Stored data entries
++++++++++++++++++++

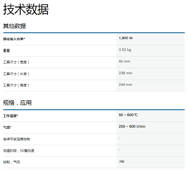Select the 244 mm height value
This screenshot has width=188, height=171.
[x=125, y=84]
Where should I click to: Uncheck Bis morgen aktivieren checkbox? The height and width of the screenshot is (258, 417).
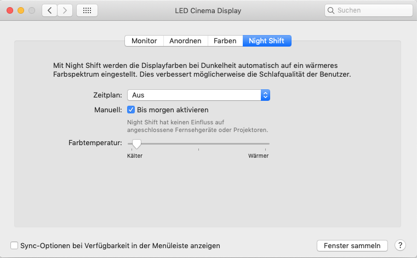[131, 110]
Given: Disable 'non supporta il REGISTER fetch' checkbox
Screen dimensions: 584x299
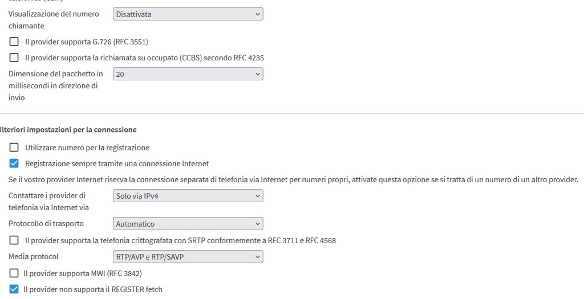Looking at the screenshot, I should click(x=14, y=289).
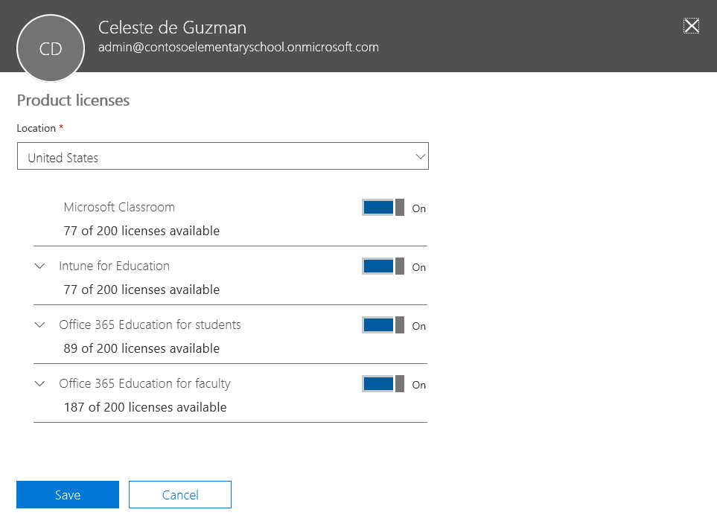
Task: Expand Office 365 Education for faculty chevron
Action: tap(39, 383)
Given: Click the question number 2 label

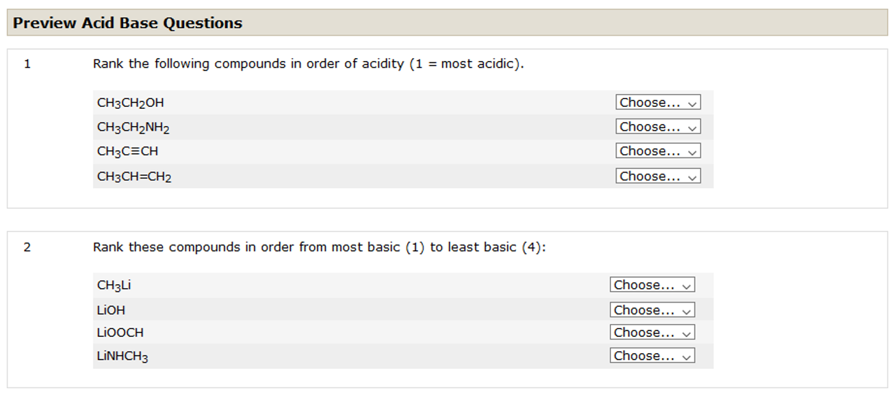Looking at the screenshot, I should 27,247.
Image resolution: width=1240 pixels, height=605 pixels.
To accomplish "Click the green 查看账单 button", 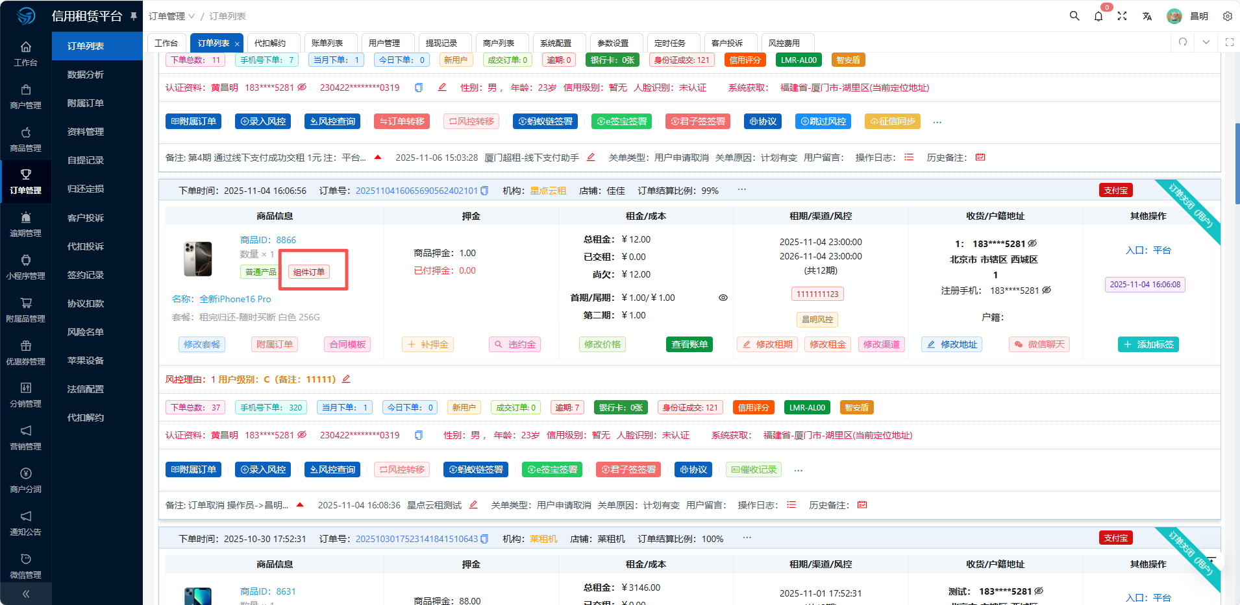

++++++++++++++++++++

> What is required: Copy exactly the lines from the line that has "Given: Disable 'non" through the last line of the entries above, inclusive, and no others. Pictures do not go in the copy.

> Output for this task:
Given: Disable 'non supporta il REGISTER fetch' checkbox
Screen dimensions: 584x299
Looking at the screenshot, I should click(x=14, y=289).
Task: Expand Office 365 Education for faculty chevron
Action: tap(39, 383)
Given: Click the question number 2 label

Looking at the screenshot, I should 27,247.
Image resolution: width=1240 pixels, height=605 pixels.
To accomplish "Click the green 查看账单 button", 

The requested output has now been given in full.